[Data records Boundary: Start]
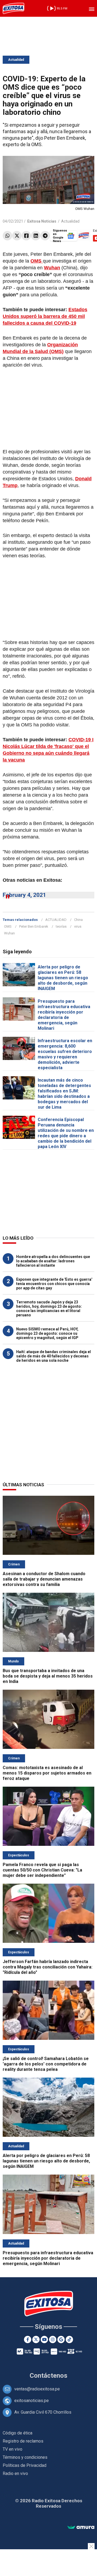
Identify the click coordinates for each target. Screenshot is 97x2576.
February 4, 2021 (24, 895)
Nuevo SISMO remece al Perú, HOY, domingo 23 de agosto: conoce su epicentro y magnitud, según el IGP (47, 1333)
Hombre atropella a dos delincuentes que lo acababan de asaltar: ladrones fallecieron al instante (53, 1261)
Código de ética (17, 2433)
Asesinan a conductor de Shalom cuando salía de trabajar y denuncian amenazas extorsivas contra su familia (44, 1579)
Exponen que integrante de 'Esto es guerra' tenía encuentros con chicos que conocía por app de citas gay (54, 1283)
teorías (61, 926)
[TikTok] (69, 2339)
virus (77, 926)
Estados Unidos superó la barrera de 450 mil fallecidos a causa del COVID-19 (45, 316)
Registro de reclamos (23, 2441)
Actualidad (16, 60)
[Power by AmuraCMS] (80, 2527)
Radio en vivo (15, 2473)
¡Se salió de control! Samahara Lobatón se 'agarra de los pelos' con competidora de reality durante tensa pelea (46, 2064)
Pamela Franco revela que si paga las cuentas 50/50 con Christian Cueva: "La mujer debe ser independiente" (42, 1870)
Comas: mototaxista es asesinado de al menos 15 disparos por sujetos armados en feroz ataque (47, 1773)
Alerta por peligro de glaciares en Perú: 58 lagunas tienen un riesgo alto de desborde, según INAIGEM (63, 977)
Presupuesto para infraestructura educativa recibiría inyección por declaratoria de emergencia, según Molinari (64, 1015)
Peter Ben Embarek (33, 926)
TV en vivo (12, 2449)
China (78, 920)
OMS (8, 926)
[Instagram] (52, 2339)
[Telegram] (45, 235)
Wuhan (9, 933)
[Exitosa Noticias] (13, 8)
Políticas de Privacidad (24, 2465)
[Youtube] (44, 2339)
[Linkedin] (35, 235)
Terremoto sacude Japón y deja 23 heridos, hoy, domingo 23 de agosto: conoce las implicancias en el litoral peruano (49, 1308)
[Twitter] (17, 235)
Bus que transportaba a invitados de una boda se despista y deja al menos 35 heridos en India (48, 1676)
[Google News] (61, 2339)
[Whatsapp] (7, 235)
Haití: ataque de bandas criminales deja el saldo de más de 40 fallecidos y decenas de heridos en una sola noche (53, 1356)
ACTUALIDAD (56, 920)
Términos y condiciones (25, 2457)
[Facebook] (26, 235)
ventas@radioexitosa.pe (37, 2388)
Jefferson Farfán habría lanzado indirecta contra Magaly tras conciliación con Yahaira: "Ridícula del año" (47, 1967)
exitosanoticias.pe (31, 2400)
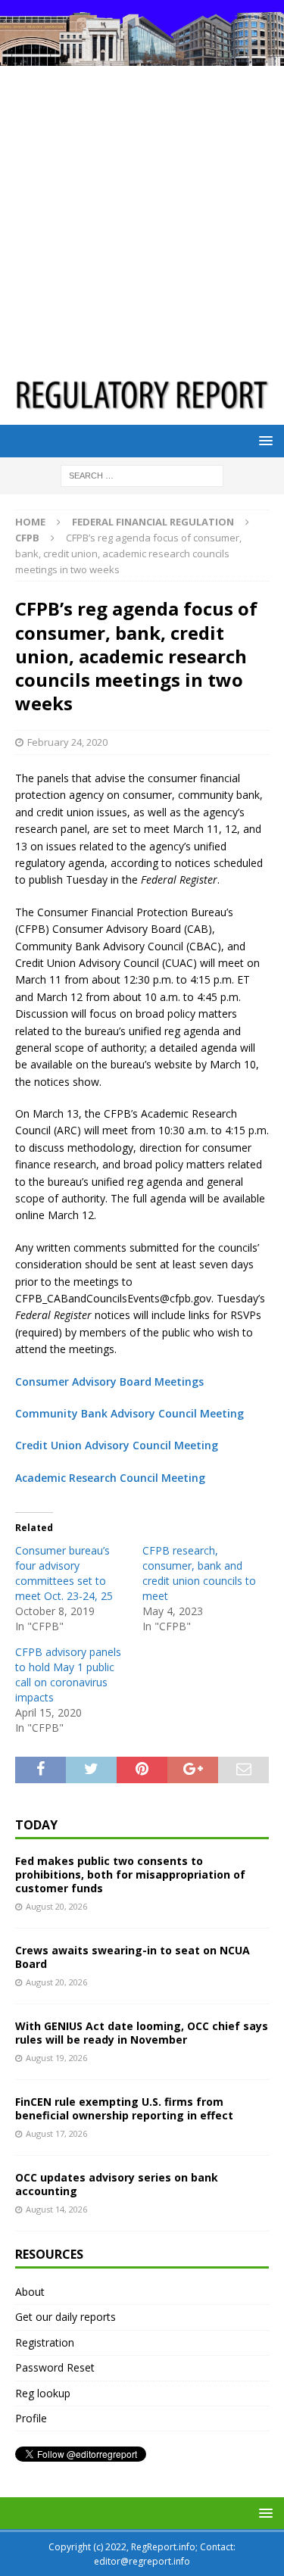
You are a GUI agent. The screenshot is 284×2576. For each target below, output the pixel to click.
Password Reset (55, 2367)
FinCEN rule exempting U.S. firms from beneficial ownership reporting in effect (124, 2108)
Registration (44, 2342)
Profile (31, 2418)
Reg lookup (42, 2393)
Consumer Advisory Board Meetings (109, 1381)
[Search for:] (142, 474)
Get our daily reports (65, 2316)
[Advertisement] (142, 215)
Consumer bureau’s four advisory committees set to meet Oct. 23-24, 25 (64, 1573)
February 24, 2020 (67, 742)
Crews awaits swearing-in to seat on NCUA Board (132, 1957)
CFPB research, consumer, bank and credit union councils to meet (199, 1573)
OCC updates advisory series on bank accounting (116, 2184)
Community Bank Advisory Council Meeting (129, 1413)
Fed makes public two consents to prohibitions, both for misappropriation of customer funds (130, 1874)
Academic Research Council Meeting (110, 1477)
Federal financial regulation (153, 522)
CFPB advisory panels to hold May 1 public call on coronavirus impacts (68, 1674)
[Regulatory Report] (142, 56)
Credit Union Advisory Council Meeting (116, 1445)
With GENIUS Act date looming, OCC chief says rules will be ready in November (141, 2033)
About (30, 2291)
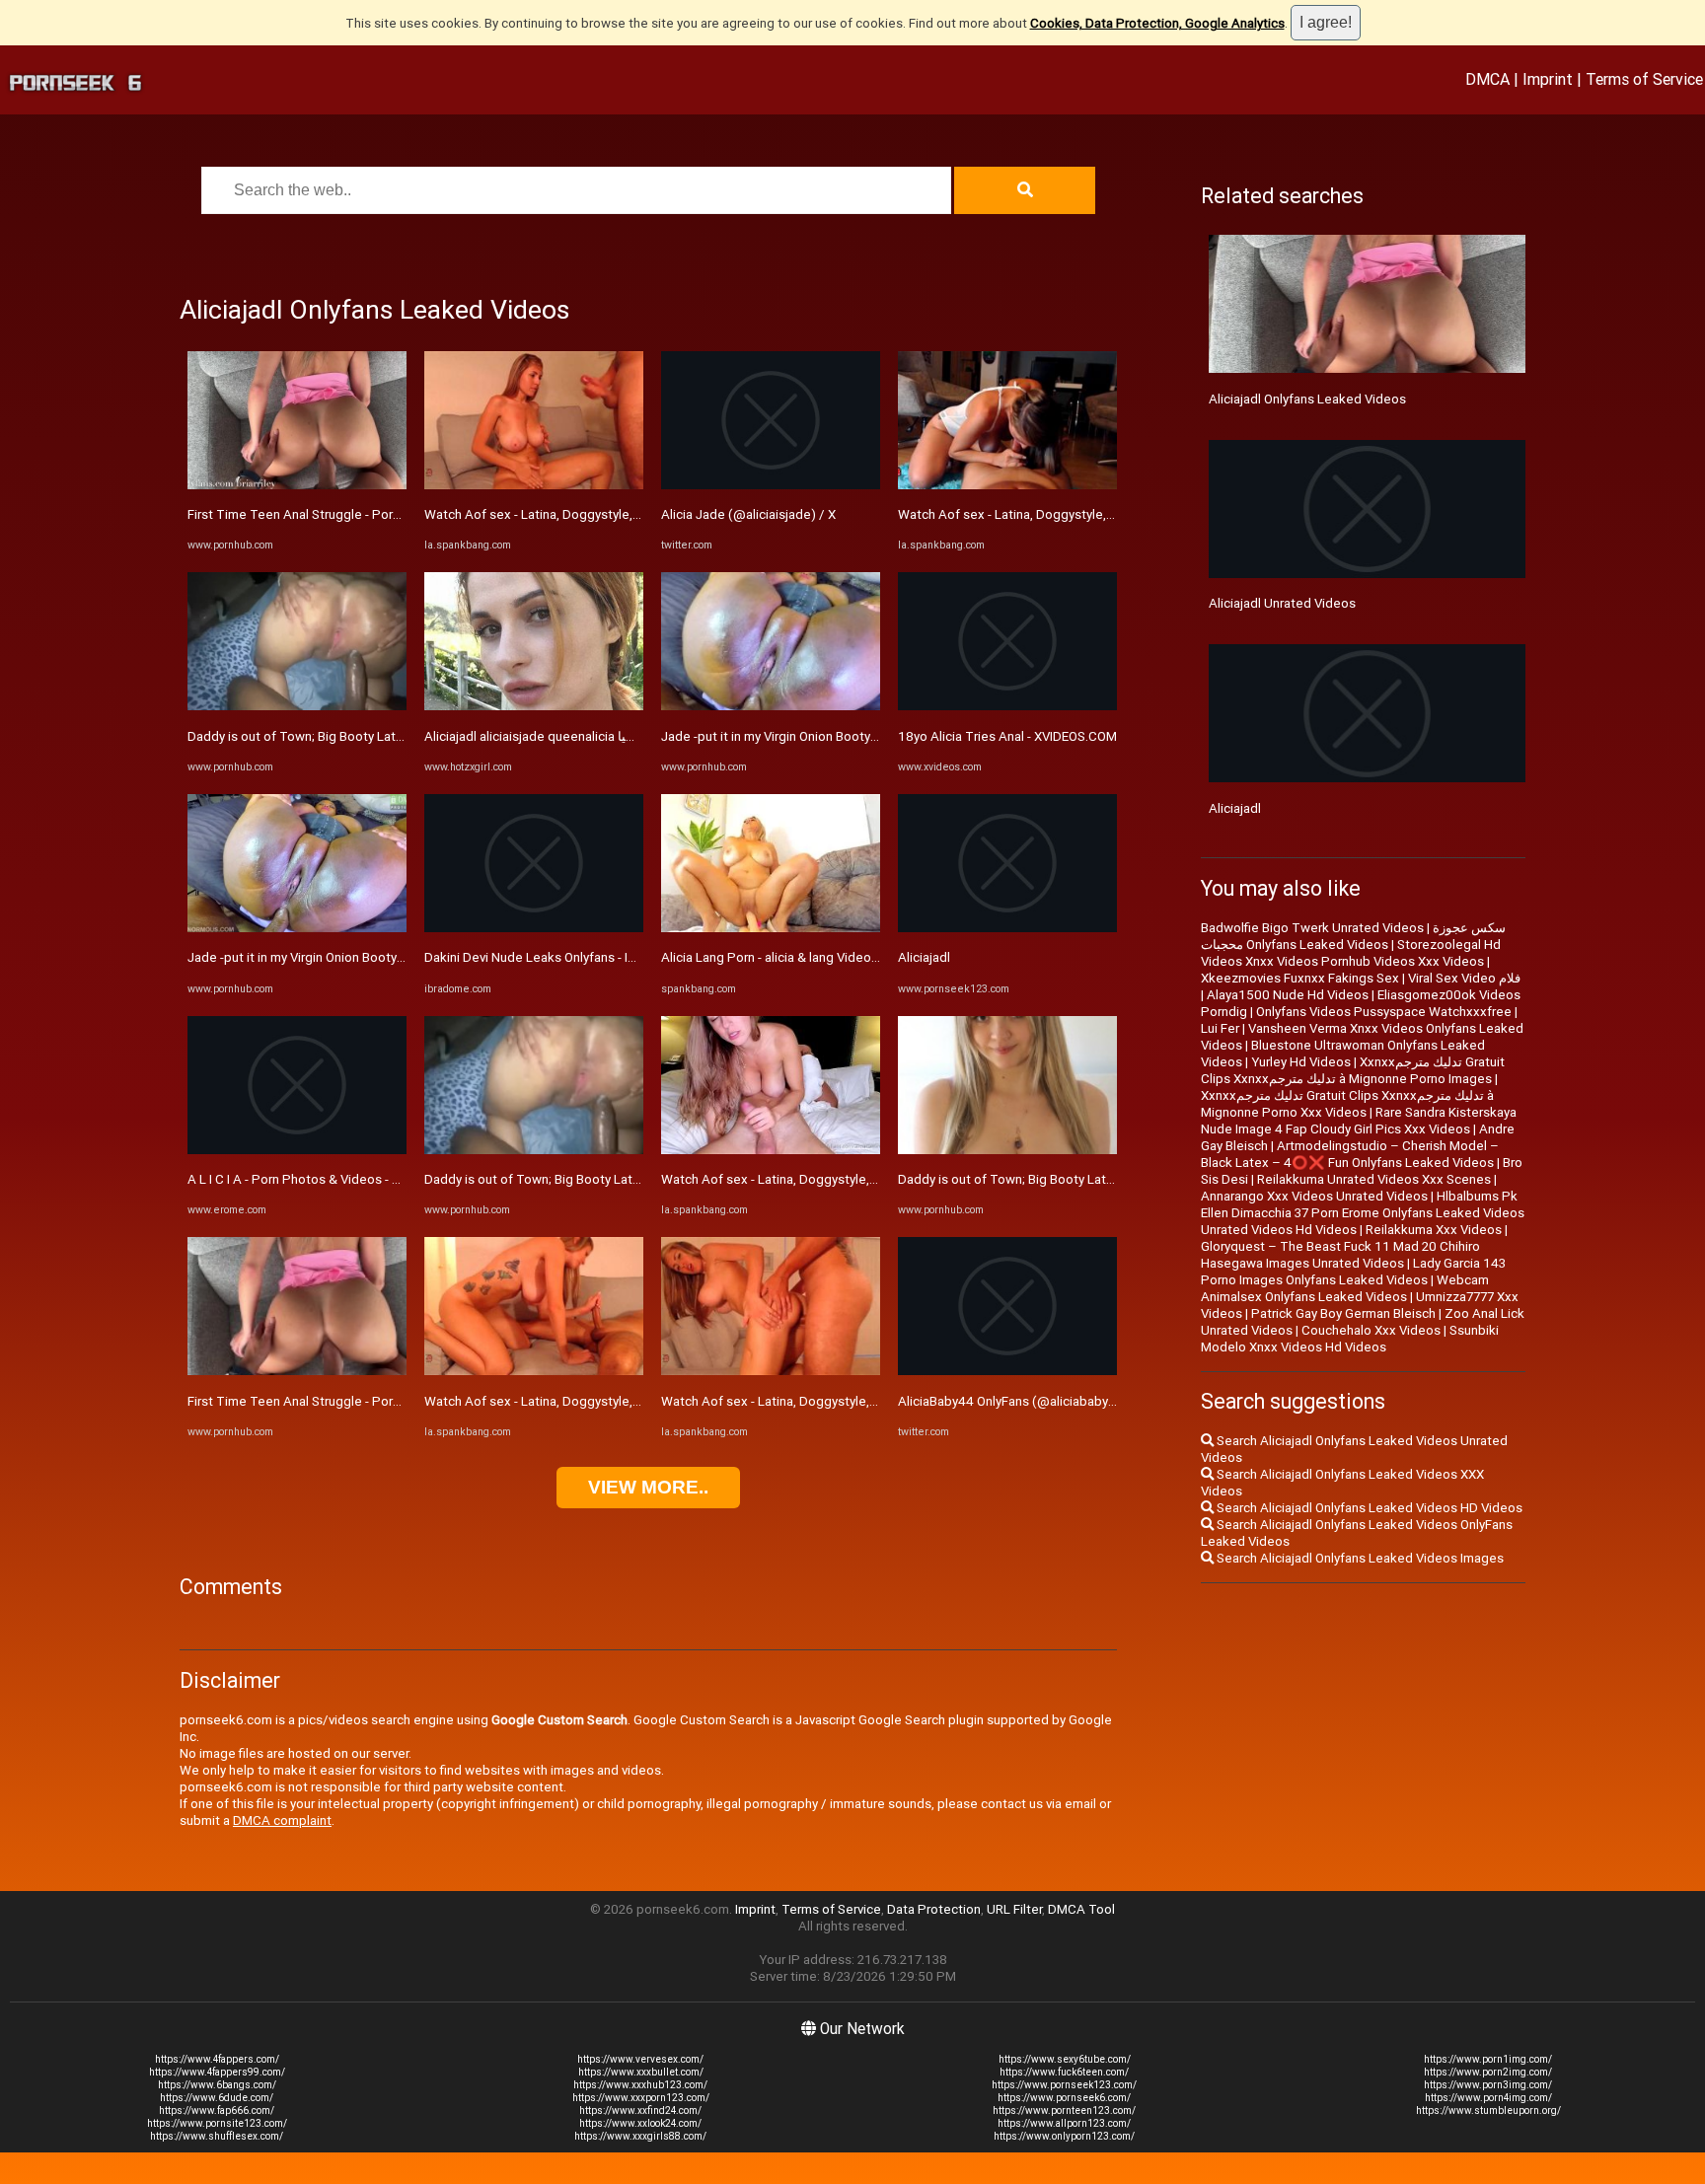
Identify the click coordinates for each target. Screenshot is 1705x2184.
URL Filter (1014, 1909)
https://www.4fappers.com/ (217, 2059)
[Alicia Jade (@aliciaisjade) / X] (770, 484)
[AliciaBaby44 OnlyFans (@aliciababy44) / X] (1007, 1370)
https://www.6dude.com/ (216, 2097)
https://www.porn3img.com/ (1488, 2084)
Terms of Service (1644, 79)
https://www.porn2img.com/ (1488, 2072)
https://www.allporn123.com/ (1064, 2123)
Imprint (1547, 79)
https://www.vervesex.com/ (640, 2059)
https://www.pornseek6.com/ (1064, 2097)
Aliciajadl (924, 957)
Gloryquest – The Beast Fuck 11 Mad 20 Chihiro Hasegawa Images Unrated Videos (1340, 1255)
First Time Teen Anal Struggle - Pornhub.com (318, 514)
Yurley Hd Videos (1301, 1062)
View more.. (648, 1487)
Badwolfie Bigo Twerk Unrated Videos (1312, 927)
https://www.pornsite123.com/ (217, 2123)
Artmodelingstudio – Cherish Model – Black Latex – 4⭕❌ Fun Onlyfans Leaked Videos (1350, 1154)
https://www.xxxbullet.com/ (641, 2072)
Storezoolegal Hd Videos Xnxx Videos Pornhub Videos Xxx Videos (1351, 953)
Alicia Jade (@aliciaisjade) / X (748, 514)
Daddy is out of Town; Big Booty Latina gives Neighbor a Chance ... (380, 736)
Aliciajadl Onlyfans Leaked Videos (1307, 399)
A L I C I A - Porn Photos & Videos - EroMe (308, 1179)
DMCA (1487, 79)
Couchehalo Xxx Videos (1371, 1330)
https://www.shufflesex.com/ (216, 2136)
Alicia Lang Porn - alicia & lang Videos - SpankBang (807, 957)
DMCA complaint (282, 1820)
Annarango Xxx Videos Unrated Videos (1314, 1196)
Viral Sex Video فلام (1464, 978)
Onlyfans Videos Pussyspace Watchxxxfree (1384, 1011)
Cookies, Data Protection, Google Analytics (1157, 23)
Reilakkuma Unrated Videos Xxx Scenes (1374, 1179)
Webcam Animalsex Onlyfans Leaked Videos (1345, 1288)
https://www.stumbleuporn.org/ (1488, 2110)
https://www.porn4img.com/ (1488, 2097)
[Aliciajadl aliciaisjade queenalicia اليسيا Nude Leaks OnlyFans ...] (533, 705)
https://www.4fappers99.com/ (217, 2072)
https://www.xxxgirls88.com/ (640, 2136)
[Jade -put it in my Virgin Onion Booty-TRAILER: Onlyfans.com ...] (297, 927)
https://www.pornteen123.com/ (1064, 2110)
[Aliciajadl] (1007, 927)
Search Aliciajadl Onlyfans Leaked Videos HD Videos (1368, 1507)
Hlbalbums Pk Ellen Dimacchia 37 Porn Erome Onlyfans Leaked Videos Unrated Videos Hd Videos (1362, 1213)
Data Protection (934, 1909)
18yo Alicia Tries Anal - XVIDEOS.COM (1007, 736)
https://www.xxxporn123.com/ (640, 2097)
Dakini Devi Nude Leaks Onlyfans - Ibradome (552, 957)
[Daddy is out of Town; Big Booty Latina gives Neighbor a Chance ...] (297, 705)
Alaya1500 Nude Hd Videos (1288, 994)
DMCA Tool (1081, 1909)
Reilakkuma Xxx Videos (1434, 1229)
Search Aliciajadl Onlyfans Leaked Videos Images (1359, 1558)
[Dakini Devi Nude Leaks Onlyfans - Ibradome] (533, 927)
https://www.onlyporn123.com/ (1064, 2136)
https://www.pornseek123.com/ (1064, 2084)
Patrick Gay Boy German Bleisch (1343, 1313)
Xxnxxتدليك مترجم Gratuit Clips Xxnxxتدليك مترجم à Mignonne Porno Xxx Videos (1347, 1104)
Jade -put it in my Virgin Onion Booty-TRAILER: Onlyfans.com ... (367, 957)
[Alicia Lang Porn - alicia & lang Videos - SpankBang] (770, 927)
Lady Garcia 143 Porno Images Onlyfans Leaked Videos (1353, 1271)
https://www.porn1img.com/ (1488, 2059)
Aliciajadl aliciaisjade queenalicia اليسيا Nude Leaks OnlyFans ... (606, 736)
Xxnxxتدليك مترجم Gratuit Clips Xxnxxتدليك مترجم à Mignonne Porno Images (1353, 1070)
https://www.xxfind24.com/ (640, 2110)
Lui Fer (1220, 1028)
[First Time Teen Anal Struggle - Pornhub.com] (297, 484)
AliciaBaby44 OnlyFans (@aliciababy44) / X (1023, 1401)
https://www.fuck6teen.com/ (1064, 2072)
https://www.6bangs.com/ (217, 2084)
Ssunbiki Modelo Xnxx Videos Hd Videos (1350, 1338)
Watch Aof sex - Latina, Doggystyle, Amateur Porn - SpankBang (608, 514)
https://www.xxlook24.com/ (640, 2123)
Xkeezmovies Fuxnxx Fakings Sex (1300, 978)
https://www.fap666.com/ (216, 2110)
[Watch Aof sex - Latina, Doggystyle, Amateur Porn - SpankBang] (533, 484)
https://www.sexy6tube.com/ (1065, 2059)
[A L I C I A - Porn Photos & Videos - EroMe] (297, 1149)
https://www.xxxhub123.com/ (640, 2084)
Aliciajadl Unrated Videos (1282, 603)
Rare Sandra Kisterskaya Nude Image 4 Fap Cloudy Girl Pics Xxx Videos (1359, 1120)
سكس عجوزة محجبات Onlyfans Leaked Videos (1353, 936)
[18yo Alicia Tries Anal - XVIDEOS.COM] (1007, 705)
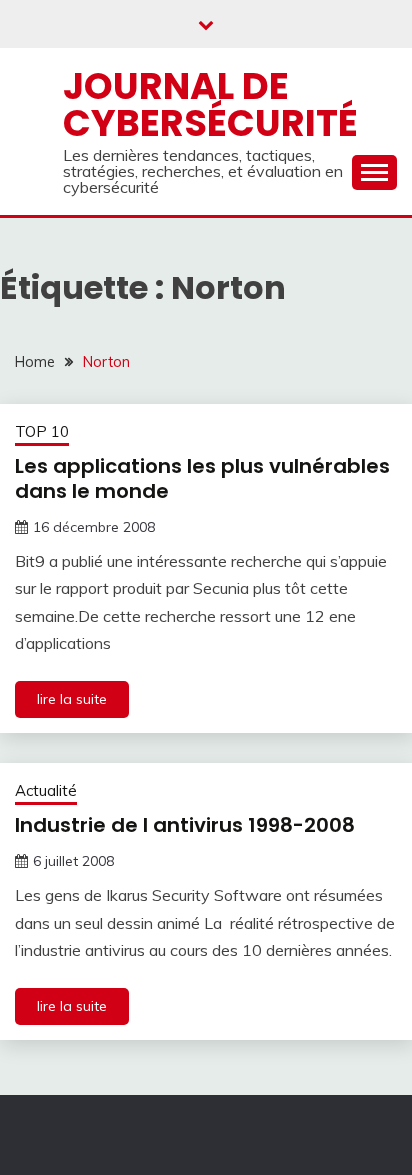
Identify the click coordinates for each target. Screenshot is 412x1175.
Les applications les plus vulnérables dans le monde (202, 478)
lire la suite (72, 699)
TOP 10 (42, 431)
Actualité (46, 790)
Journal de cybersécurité (210, 104)
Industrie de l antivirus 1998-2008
[Data records Boundary: End]
Work instruction:
Please copy out each line in the entries that mentions the string "agosto".

Solution to this exercise:
Nuevo SISMO remece al Perú, HOY, domingo 23 de agosto: conoce su epicentro y magnitud, según el IGP (47, 1333)
Terremoto sacude Japón y deja 23 heridos, hoy, domingo 23 de agosto: conoce las implicancias en el litoral peruano (49, 1308)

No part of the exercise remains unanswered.